RE: Positional Tolerance and Datum Precedence
RE: Positional Tolerance and Datum Precedence
Again the example would be helpful in either case.
Sounds like the drawing needs changing, but if I understand you are stuck with it. Been there, done that.
RE: Positional Tolerance and Datum Precedence
ASME Y14.5M-1994 is a practical standard. Theoretical planes and axes are useless as fixturing devices because they do not exist.
If your datums are three orthogonal, flat surfaces, you can design a fixture with three real planes that make contact with your datum surfaces. The three planes shown in the ASME standard are real metal surfaces that you can measure from.
When you call up an outside diameter as datum, your point of measurement is the inside diameter of your fixture. You can visualize planes and axes, but these are imaginary. Reality is a hollow, round piece of metal. Since there is a clearance between the hollow, round piece of metal and your part, you usually need to call up the datum at MMC.
JHG
RE: Positional Tolerance and Datum Precedence
I agree you will not see the 'theoretical planes and lines' on the gaging or fixturing devices, but they are necessary evil,in the overall scheme.

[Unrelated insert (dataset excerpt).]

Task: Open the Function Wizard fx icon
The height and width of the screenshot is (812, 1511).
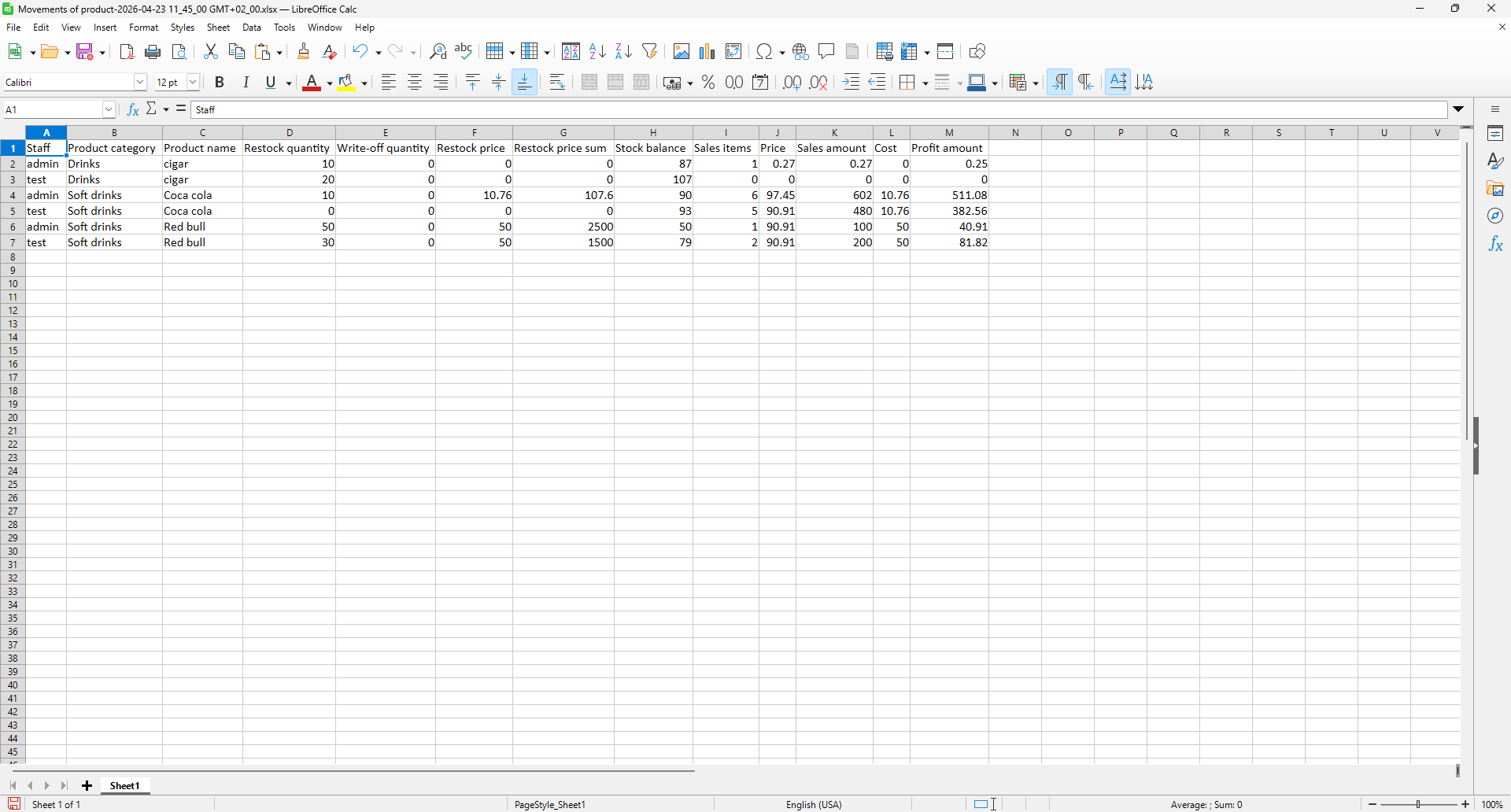Action: 133,109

RE: Positional Tolerance and Datum Precedence
RE: Positional Tolerance and Datum Precedence
RE: Positional Tolerance and Datum Precedence
This is a fundamental mental block with GD&T as per ASME Y14.5M-1994. You must immobilize the part. Your primary datum should be the best available fixturing feature of the part. This this case, it is probably the flat base of the part.

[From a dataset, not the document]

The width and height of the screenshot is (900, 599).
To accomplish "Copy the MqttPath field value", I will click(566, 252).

Your datums are fixturing points, not dimension bases. Of course, it is desirable to dimension from your datums, but not absolutely necessary.
JHG
RE: Positional Tolerance and Datum Precedence
Was the last statement a typo or just a slip. I believe that datums are the basis for dimensions within the realm of Y14.5. "Best as I recall"
RE: Positional Tolerance and Datum Precedence
My phrasing was not very good there.
It was suggested that the required datums were B and C. The logic of this is that these two datums are sufficient to locate the holes and slots. This is a logical point of view, and it was certainly my first impression when I started applying GD&T specs. to drawings. It is wrong.
The features must be located with respect to the specified datums. There is no absolute need for the dimension lines to emanate from the datums, although it is good practise.
JHG
RE: Positional Tolerance and Datum Precedence
RE: Positional Tolerance and Datum Precedence
Any way you could post the actual drawing in question?
RE: Positional Tolerance and Datum Precedence
Chris
Systems Analyst, I.S.
SolidWorks 06 4.1/PDMWorks 06
AutoCAD 06
ctopher's home (updated 10-27-06)
RE: Positional Tolerance and Datum Precedence
For example, if the holes at the bottom of this thing are specified as a pitch circle, there is no explicit link to the datums. They can be inspected from the datums, which is what matters.
JHG
RE: Positional Tolerance and Datum Precedence
Not sure I follow you. The axis of the holes are aligned with the cylinder axis, as I am envisioning the part, and presumably, like a pipe flange, the holes are intended to be symmetric with the axis of the cylinder. Fixturing on the flat surface does you absolutely no good for inspection, since it may or may not be perpendicular to the axis of the cylinder. Also, if the holes are blind, you'll not be able to see, much less inspect/indicate to the holes if the datum A plane is lying at rest on a granite surface plate.
I think, after re-reading, I follow you: it's not up to the inspector to pick the datums, it's up to him to follow the drawing, and use the order of precedence stated on the print. Agreed. But I will continue to design my flanges referencing the cylinder axis as a primary datum; it's my part, make it my way! :)
RE: Positional Tolerance and Datum Precedence
RE: Positional Tolerance and Datum Precedence
In your statement previous about the pitch circle. What is the pitch circle related to? What Standard are you currently using for GD and T interpretation?
Do you have access to either ANSI or ASME Y14.5?
Is there perhaps a company Standard that applies to your drawings?